4.5. The re1 implementation of the third API

The short-lived first implementation of the re module was written by Jeffery Ollie and backed by the reop module, a newly introduced direct interface to the pattern bytecode handling (as opposed to compilation) routines of Ylönen’s engine (which Ollie had substantially refactored). It was introduced in 1.5.0alpha3, and was superseded shortly thereafter in 1.5.0alpha4 by a new implementation of re (the one later renamed to pre). The original implementation was retained as re1 for the 1.5.0 release, then removed.

A cursory read through this module is very telling of the struggles to support a regular expression syntax itself not natively supported by the engine used. The bytecode compilation of the regular expression is done in pure Python, making the main module quite lengthy in comparision to its immediate replacement. Support is, perhaps understandably, still limited to what can be achieved with the same pattern-bytecode engine: in particular, it would appear that trying to use look-ahead assertions will raise an error with zero-width positive [or negative] lookahead assertion is unsupported”.
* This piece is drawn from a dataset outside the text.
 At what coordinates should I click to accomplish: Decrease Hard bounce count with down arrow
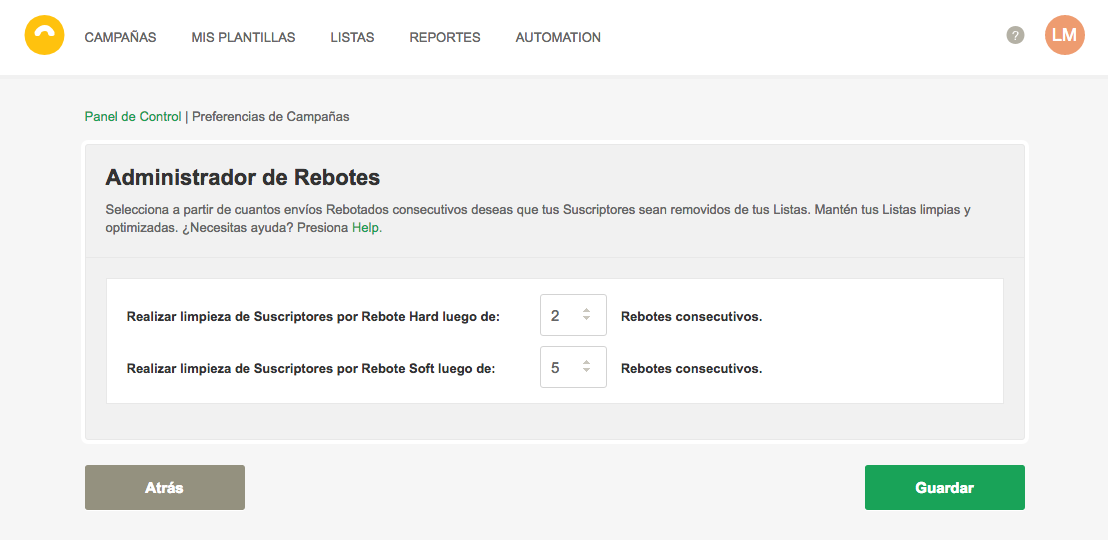(586, 320)
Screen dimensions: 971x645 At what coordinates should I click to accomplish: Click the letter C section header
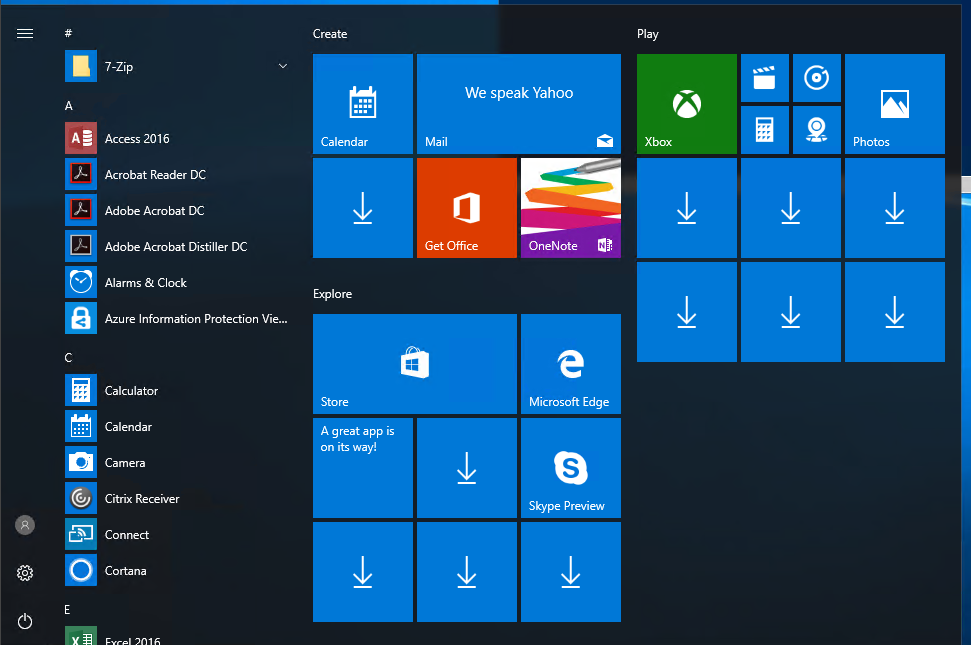(69, 358)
The ALL_CAPITAL constants and the error exception from the backend reop module were exposed through. Other constants exported included the usual flags (not yet including LOCALE, UNICODE or ASCII), which were assigned the following values:

Flags      Value
IGNORECASE 1
MULTILINE  2
DOTALL    4
VERBOSE    8

In the only version of this implementation ever officially released (i.e. in Python 1.5.0, as re1), the RegexObject.split method never actually increments its loop counter so its maxsplit argument actually does nothing. While this bug was also present in the main re (later pre) module in that version, it was fixed in Python 1.5.1, by which point the re1 module had been removed.

Uniquely among released versions (for a given value of released”) of the re module, however, there is no groups method: the group method (despite now being on the match objects) still behaves like in the first regex module, returning all groups (1 and up) when no arguments are passed.

4.6. The pre implementation of the third API

Official documentation for the re module covering the pre implementation: Python 1.5.1, 1.5.2, 1.6

In Python 1.5.0alpha4, the re.py which had been introduced only one alpha version ago was deprecated and moved to re1.py (in Guido’s words, just in case you need it for comparison”), being replaced with a new (API-compatible) re.py using a contemporary (late 1990s) version of Philip Hazel’s PCRE (Perl Compatible RegEx) engine. Adoption of PCRE enabled use of look-ahead and look-behind assertions, which had been unavailable in re1 due to the limitations of the underlying engine. This accordingly become the first module to make it into a release under the re name.

Andrew Kuchling credits Neal Becker with bringing this engine to the attention of the Python String Special Interest Group (String-SIG), mentioning that it had been written for Exim but had been attracting attention due to Perl’s own regex code not being readily isolatable.

This new re.py was substantially shorter, as it offloaded the work of compiling (not just matching) the regular expressions onto the underlying pcre module (of no relation to the more recent binding module by the same name). Much of the other code was largely recycled from the original re/re1 though, including for example the split method, bringing in with it the maxsplit bug (which was eventually fixed in Python 1.5.1).

Since the re/pre module’s first proper release in Python 1.5.0, and differing from re1, the group method now behaves like start, end and span in returning group 0 when no arguments are supplied; a new groups method will return all groups 1 and up (although in Python 1.5.0 itself, it would return a string is cases where a singleton tuple would be expected: this was fixed in Python 1.5.1). This new behaviour was inherited by subsequent implementations.

The flags had values as follows. The ANCHORED flag is used internally by the match method and is not intended to form part of the interface. As not all supported flags were exported in Python, but the others could theoretically be used as magic numbers, the names given to them in the C code are also listed.

Name from PythonName from C        Value
IGNORECASE      PCRE_CASELESS      1
VERBOSE        PCRE_EXTENDED      2
ANCHORED        PCRE_ANCHORED      4
MULTILINE      PCRE_MULTILINE    8
DOTALL          PCRE_DOTALL        16
(not exported)  PCRE_DOLLAR_ENDONLY32
(not exported)  PCRE_EXTRA        64
(not exported)  PCRE_NOTBOL        128
(not exported)  PCRE_NOTEOL        256
LOCALE          PCRE_LOCALE        512

A groupdict method, which returns a mapping of group names to matched strings, was added to the match objects of pre in Python 1.6, as well as being supported by the then-new sre.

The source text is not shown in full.